+++ Stored data
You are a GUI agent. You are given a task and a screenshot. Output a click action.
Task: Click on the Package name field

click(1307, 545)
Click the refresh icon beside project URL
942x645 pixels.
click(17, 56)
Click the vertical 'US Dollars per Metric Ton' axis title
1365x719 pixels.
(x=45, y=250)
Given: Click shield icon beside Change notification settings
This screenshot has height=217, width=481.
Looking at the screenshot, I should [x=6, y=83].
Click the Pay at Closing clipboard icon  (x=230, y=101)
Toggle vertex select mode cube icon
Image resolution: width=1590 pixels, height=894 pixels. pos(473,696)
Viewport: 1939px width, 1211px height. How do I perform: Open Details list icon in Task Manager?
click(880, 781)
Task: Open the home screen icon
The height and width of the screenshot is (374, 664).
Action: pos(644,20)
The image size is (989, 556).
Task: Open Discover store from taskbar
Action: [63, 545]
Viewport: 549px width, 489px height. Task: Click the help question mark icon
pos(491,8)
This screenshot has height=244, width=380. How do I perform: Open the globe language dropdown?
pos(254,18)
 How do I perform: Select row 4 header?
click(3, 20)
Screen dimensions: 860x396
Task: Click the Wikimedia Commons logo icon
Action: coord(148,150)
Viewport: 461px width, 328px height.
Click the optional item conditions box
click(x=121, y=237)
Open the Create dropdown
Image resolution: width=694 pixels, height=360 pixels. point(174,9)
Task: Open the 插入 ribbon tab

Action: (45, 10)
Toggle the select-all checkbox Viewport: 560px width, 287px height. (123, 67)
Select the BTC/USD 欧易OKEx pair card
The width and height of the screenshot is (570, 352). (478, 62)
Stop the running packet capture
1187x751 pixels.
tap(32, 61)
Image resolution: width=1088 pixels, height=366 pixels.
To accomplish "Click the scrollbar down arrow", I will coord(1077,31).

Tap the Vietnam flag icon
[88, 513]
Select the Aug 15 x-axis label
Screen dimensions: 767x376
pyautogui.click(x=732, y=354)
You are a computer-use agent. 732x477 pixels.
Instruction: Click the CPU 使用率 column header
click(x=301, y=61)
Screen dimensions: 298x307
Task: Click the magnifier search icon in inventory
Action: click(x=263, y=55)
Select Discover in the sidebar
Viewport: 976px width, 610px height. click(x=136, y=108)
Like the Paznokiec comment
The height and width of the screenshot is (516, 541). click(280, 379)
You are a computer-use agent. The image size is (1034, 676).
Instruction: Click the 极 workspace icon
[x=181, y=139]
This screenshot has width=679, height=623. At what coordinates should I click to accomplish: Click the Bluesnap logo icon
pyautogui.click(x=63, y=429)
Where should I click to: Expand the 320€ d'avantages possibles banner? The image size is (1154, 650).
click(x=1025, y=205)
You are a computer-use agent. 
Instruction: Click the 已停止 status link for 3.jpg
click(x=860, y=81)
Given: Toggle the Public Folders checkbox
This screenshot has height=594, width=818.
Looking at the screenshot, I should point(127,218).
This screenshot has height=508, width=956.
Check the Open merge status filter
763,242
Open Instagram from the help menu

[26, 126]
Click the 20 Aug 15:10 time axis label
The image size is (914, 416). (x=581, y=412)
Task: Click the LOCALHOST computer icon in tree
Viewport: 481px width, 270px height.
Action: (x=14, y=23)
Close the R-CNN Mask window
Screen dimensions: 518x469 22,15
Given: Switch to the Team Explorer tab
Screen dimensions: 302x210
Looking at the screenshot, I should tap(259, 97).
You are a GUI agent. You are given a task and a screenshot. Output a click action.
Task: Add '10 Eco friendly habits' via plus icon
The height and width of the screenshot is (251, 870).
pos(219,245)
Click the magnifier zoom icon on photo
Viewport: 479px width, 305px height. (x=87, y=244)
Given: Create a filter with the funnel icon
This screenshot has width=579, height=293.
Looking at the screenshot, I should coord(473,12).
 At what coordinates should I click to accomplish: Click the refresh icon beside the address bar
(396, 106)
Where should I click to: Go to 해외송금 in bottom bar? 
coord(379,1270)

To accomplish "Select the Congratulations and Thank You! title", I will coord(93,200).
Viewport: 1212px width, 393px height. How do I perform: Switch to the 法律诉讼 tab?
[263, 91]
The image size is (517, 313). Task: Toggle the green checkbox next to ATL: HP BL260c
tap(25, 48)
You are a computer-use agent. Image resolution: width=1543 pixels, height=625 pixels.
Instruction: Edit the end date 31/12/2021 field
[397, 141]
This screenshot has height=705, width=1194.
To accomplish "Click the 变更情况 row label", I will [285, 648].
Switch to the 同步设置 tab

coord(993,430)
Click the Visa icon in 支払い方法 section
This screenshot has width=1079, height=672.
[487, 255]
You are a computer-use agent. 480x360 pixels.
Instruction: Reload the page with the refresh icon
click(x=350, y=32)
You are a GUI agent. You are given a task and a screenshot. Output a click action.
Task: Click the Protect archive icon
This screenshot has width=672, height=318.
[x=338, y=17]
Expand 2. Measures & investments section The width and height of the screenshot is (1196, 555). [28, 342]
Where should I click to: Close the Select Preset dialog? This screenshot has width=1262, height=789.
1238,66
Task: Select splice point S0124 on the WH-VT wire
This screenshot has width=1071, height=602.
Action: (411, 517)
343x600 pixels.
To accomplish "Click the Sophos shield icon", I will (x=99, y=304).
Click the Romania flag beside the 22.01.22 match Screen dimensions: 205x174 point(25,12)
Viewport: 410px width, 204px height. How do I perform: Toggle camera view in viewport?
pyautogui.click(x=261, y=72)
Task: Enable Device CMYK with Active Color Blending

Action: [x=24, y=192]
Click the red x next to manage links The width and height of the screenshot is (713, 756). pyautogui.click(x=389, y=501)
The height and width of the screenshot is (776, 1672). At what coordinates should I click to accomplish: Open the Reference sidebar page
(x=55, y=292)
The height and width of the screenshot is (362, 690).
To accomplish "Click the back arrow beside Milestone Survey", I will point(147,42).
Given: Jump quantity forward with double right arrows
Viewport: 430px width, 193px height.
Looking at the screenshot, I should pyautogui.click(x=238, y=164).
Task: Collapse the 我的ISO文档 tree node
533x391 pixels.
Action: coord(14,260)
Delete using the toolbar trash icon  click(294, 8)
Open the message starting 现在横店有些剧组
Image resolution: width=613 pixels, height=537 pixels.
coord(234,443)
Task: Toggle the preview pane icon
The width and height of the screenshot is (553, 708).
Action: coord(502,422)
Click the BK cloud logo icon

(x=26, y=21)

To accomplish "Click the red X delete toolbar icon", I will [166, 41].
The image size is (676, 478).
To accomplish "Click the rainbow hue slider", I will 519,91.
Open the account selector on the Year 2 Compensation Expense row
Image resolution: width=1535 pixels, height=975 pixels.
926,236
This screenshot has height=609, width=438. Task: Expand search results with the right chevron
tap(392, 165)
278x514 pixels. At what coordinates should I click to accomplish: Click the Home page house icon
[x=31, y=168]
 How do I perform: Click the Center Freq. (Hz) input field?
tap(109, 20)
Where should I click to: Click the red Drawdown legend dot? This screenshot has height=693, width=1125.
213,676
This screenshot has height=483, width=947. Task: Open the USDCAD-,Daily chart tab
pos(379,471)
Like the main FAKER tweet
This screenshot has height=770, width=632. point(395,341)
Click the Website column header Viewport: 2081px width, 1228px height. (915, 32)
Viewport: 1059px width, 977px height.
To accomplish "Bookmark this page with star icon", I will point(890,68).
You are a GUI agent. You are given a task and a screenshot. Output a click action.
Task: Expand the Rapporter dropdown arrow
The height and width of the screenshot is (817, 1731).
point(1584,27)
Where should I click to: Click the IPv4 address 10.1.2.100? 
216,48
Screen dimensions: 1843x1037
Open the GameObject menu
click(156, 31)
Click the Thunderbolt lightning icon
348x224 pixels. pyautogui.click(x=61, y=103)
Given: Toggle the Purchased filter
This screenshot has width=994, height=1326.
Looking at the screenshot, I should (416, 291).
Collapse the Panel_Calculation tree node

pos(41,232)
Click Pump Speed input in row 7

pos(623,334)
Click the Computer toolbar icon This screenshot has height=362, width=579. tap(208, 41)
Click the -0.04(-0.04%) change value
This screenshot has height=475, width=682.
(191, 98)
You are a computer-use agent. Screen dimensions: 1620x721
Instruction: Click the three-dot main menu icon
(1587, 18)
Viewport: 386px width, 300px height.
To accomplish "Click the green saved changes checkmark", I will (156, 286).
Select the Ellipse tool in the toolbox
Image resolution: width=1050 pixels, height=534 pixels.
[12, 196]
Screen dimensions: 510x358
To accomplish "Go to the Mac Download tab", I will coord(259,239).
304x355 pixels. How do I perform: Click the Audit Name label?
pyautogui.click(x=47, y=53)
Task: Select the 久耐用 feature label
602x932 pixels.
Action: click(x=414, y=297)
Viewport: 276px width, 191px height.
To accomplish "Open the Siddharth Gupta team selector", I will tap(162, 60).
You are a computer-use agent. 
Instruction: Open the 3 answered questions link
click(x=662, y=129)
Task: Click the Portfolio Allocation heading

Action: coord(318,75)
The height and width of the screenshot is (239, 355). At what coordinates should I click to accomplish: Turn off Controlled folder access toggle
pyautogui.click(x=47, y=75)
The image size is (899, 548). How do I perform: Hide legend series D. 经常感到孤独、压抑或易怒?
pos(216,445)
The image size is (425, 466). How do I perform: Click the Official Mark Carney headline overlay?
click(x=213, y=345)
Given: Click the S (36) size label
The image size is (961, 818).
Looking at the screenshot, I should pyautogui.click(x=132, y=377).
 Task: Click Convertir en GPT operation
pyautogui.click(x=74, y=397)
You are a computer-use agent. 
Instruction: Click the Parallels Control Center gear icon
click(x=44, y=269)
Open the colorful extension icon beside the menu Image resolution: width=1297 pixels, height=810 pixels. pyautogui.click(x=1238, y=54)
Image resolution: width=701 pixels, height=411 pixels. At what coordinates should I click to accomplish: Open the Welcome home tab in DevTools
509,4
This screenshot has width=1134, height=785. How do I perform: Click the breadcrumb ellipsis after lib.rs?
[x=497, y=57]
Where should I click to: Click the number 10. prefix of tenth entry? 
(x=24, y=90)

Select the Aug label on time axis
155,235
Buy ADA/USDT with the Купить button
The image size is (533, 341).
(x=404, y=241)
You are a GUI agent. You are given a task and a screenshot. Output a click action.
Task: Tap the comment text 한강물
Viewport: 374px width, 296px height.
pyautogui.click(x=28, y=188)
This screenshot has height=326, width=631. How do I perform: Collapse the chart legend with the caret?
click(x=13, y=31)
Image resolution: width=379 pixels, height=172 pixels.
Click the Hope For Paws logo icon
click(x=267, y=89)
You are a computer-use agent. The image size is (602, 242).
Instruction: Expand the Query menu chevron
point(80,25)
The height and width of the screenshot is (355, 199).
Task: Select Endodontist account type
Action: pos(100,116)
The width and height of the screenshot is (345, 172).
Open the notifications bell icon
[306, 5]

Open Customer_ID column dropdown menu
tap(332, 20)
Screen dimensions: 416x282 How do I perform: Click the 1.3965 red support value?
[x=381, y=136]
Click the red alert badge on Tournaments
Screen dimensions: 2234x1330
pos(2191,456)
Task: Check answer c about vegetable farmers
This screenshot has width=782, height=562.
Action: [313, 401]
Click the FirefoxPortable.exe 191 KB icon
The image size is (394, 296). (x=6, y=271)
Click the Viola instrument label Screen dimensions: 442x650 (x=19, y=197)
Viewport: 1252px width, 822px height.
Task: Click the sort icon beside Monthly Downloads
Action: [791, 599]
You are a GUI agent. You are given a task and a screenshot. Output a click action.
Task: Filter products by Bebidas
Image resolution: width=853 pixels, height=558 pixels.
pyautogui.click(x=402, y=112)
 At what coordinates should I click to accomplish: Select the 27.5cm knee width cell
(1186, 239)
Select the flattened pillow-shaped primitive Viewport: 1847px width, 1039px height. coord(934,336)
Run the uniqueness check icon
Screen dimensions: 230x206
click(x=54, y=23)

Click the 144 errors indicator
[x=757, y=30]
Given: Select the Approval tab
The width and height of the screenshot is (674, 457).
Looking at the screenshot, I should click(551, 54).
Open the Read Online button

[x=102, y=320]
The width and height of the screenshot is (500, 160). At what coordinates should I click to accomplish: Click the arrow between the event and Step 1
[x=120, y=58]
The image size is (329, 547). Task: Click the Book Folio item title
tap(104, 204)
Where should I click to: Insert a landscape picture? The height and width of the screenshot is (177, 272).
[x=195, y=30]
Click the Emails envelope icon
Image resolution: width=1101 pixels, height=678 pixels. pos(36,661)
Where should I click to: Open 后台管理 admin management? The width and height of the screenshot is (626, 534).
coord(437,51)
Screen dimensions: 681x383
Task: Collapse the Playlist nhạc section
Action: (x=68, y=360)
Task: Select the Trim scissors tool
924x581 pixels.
++++++
Set problem
Convert the entries above into a JSON list of strings, one string per line, starting at the line that contains "Open the account" and ending after the line that contains "tap(392, 165)". Leave out any blank lines.

Result of this task
[
  "Open the account selector on the Year 2 Compensation Expense row",
  "Image resolution: width=1535 pixels, height=975 pixels.",
  "926,236",
  "This screenshot has height=609, width=438. Task: Expand search results with the right chevron",
  "tap(392, 165)"
]